Abstract:Skeleton-based Temporal Action Segmentation involves the dense action classification of variable-length skeleton sequences. Current approaches primarily apply graph-based networks to extract framewise, whole-body-level motion representations, and use one-hot encoded labels for model optimization. However, whole-body motion representations do not capture fine-grained part-level motion representations and the one-hot encoded labels neglect the intrinsic semantic relationships within the language-based action definitions.

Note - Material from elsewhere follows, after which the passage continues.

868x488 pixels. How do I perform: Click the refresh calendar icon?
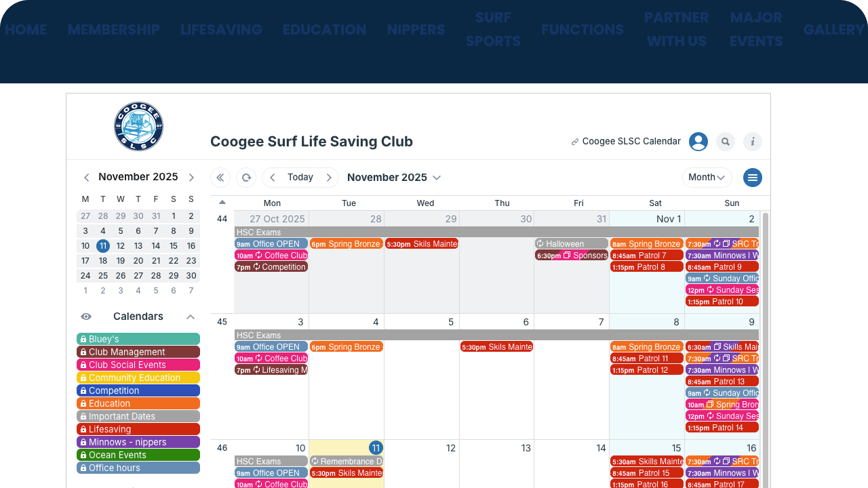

To address these limitations, we propose a novel method named Language-assisted Human Part Motion Representation Learning (LPL), which contains a Disentangled Part Motion Encoder (DPE) to extract dual-level (i.e., part and whole-body) motion representations and a Language-assisted Distribution Alignment (LDA) strategy for optimizing spatial relations within representations. Specifically, after part-aware skeleton encoding via DPE, LDA generates dual-level action descriptions to construct a textual embedding space with the help of a large-scale language model. Then, LDA motivates the alignment of the embedding space between text descriptions and motions. This alignment allows LDA not only to enhance intra-class compactness but also to transfer the language-encoded semantic correlations among actions to skeleton-based motion learning. Moreover, we propose a simple yet efficient Semantic Offset Adapter to smooth the cross-domain misalignment. Our experiments indicate that LPL achieves state-of-the-art performance across various datasets (e.g., +4.4\% Accuracy, +5.6\% F1 on the PKU-MMD dataset). Moreover, LDA is compatible with existing methods and improves their performance (e.g., +4.8\% Accuracy, +4.3\% F1 on the LARa dataset) without additional inference costs.